A great and resurgent but hurting China

Shanghai opened its 2010 World Expo last night (Friday) with a lavish opening ceremony, kicking off the 6-month world fair that is surely one of the most expensive and largest ever and the first in a developed country. Some see this event symbolizing Shanghai’s “comeback” as a premier world city, though as a colleague of mine succinctly put it- haven’t they been one for some time? – and while it might be a little hyperbolic, it does show China’s impressive and growing soft power in being able to host massive and gaudy international events like this and the 2008 Olympics. But as impressive as these events are, they still can’t obscure the significant problems within China, specifically growing socio-economic inequality and social problems. This week saw several horrendous attacks by knife-wielding individuals on little children in schools (see photos of the aftermath of one attack here) across the country. It would be easy to deem the attackers as crazed psychos and copycats and definitely in a sense they are, but looking at their recent background, it’d seem like the attackers themselves are “victims” who bear strong grudges and resentment against society for reasons like being out of work or being taken advantaged of by the authorities. It doesn’t excuse what they did, but it does show that amidst the hype over China’s economic and global power, it still has a society that doesn’t have much of a social safety net and where ruthless competition is basically a way of life, whether it be for jobs or school spots and other social resources, exacerbated by corrupt and inefficient government officials. Many find it hard to cope, and while the vast majority won’t be going on killing or stabbing sprees against children, they’re certainly expressing discontent in online forums, on the streets and undertaking all kinds of extreme action.
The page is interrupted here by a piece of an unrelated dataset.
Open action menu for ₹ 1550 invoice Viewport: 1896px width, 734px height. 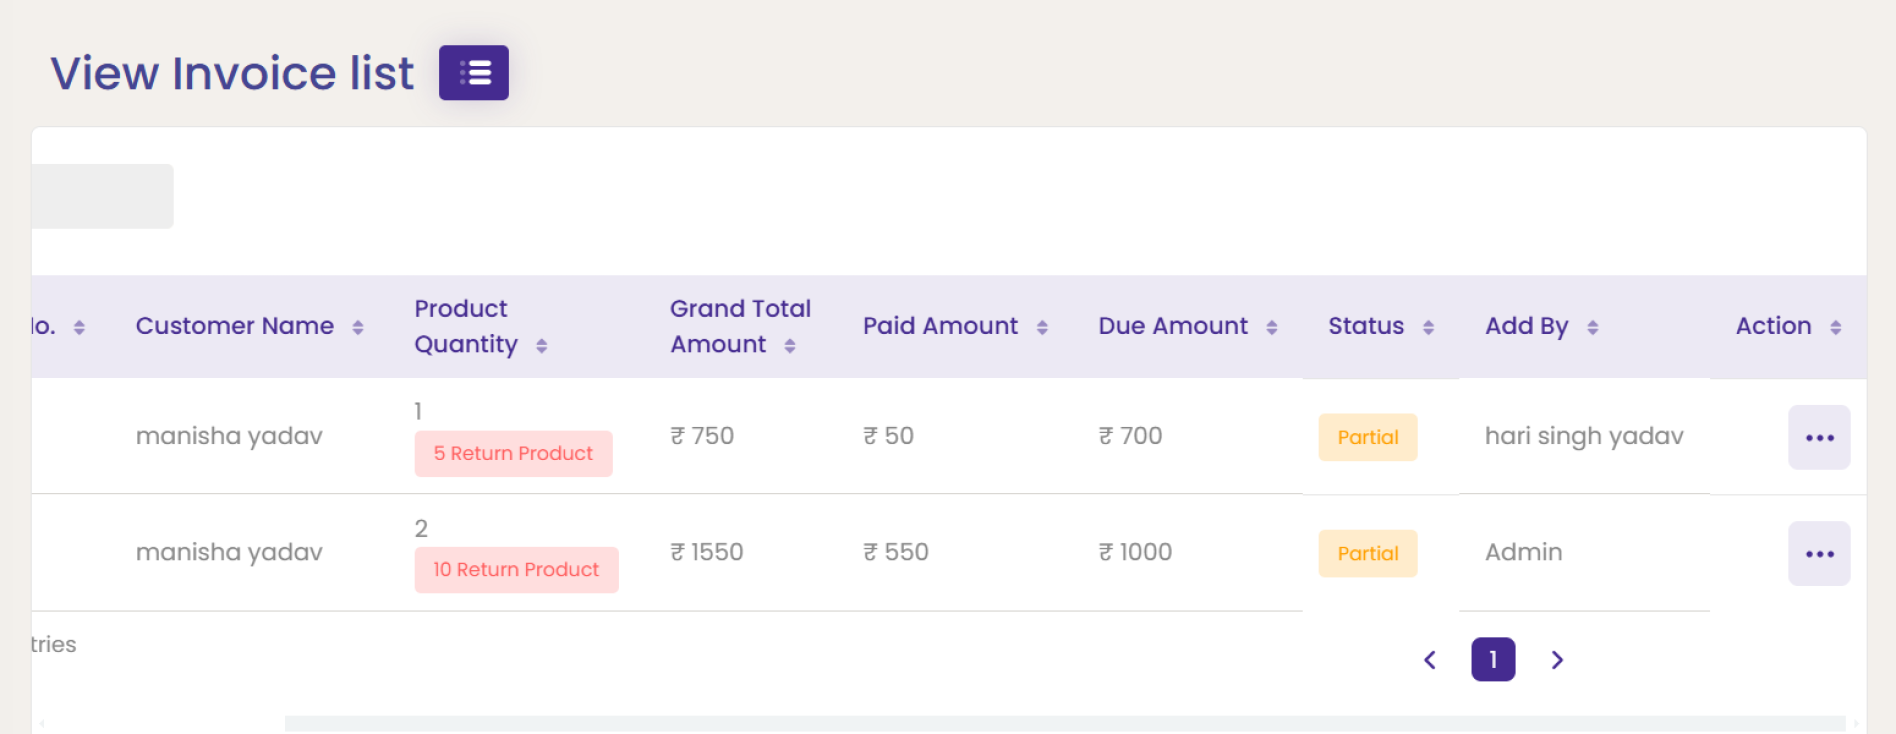[x=1818, y=554]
Danwei looks at Chinese media coverage and commentary on the attacks, including a memo sent to Sina, an online portal, editors not to place news of the latest attack on the front page (maybe it means homepage) in light of the World Expo’s opening. There are both views supporting and opposing limiting coverage of the attacks from Chinese media, as well as at least one expert who raises economic and social problems as possible causes.